:: What you are asked to do ::
When you reach the line with "Prof. Duan Gang zur Gast an der Universität (147, 1611)" in the data below, begin printing lines exactly, and stop once the line with "426 (97, 1852)" has been printed.

:: Source data ::
○ ○ ○ ○ ○ ○ ○

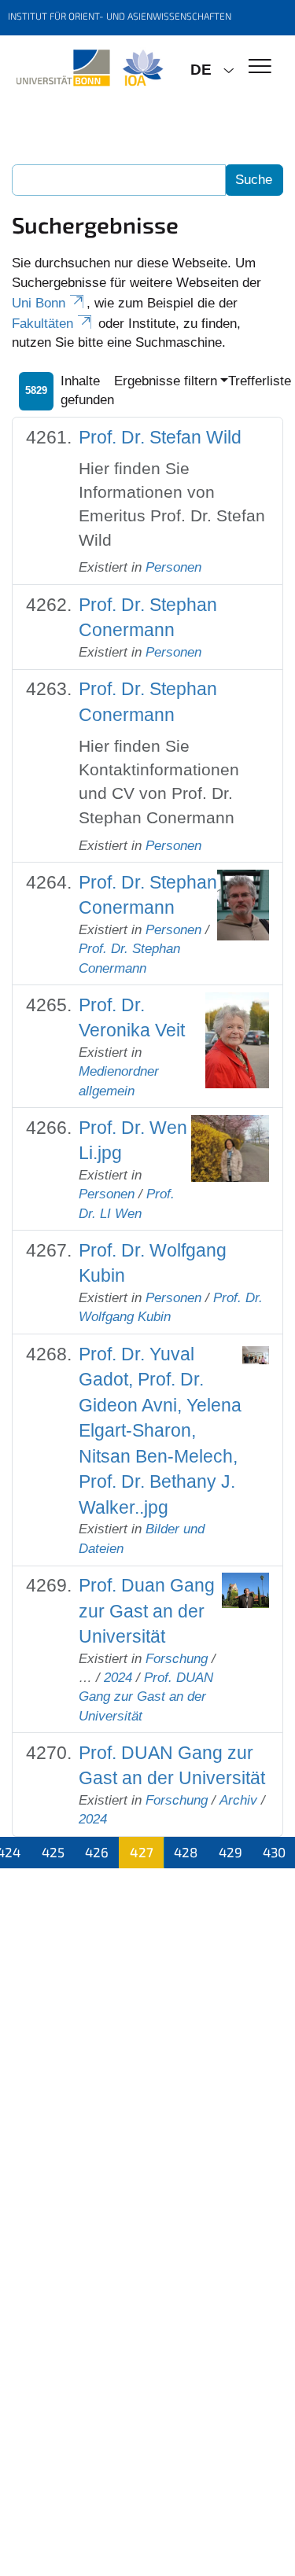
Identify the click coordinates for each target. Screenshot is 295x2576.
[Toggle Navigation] (260, 67)
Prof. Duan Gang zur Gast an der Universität (147, 1611)
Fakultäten (42, 323)
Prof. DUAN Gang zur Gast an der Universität (146, 1697)
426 (97, 1852)
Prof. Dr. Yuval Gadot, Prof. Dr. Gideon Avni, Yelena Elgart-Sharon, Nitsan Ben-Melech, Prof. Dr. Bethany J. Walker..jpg (160, 1431)
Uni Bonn (38, 303)
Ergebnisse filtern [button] (165, 381)
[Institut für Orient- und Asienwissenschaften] (89, 68)
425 (53, 1852)
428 (185, 1852)
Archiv (238, 1800)
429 (230, 1852)
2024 (118, 1677)
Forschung (177, 1658)
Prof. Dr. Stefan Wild (160, 437)
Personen (173, 567)
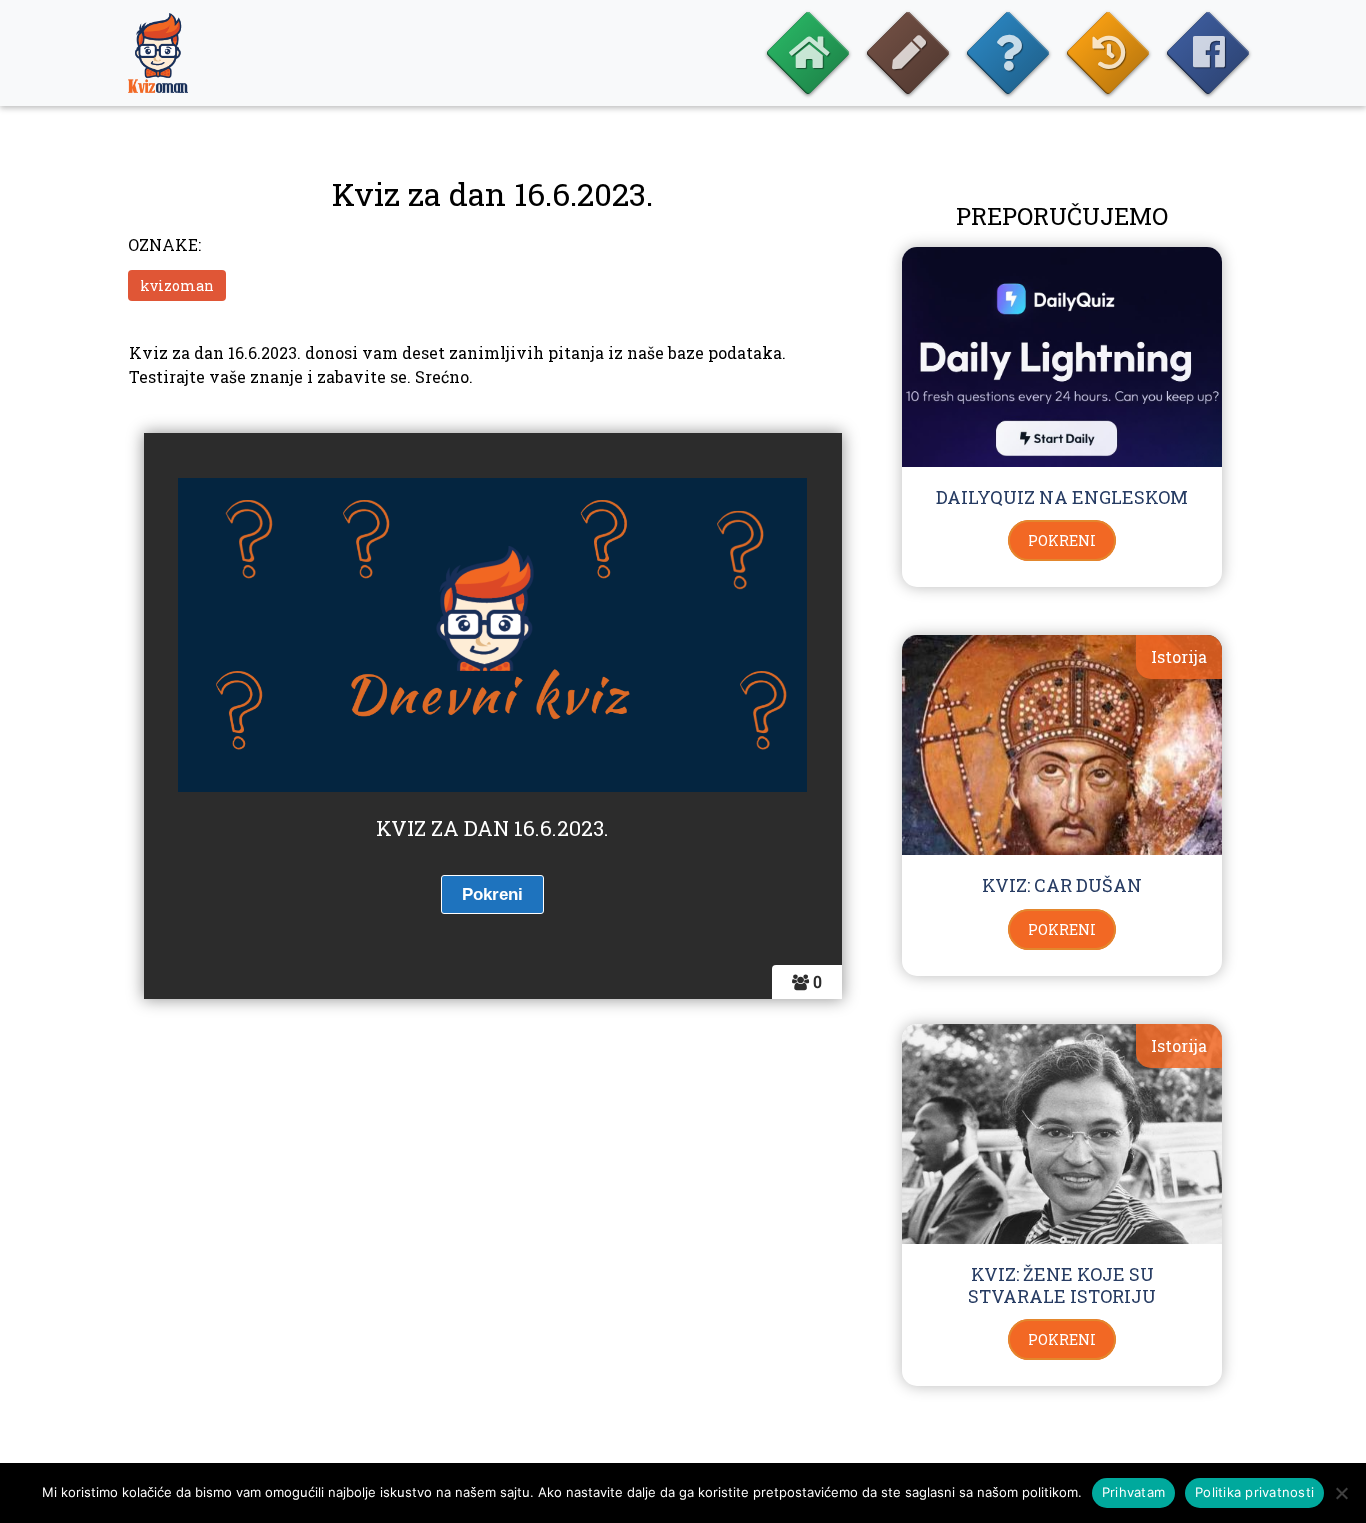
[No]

○ ○ ○ ○ ○ ○ ○

:: Response for this exercise ::
Prof. Duan Gang zur Gast an der Universität (147, 1611)
Fakultäten (42, 323)
Prof. DUAN Gang zur Gast an der Universität (146, 1697)
426 (97, 1852)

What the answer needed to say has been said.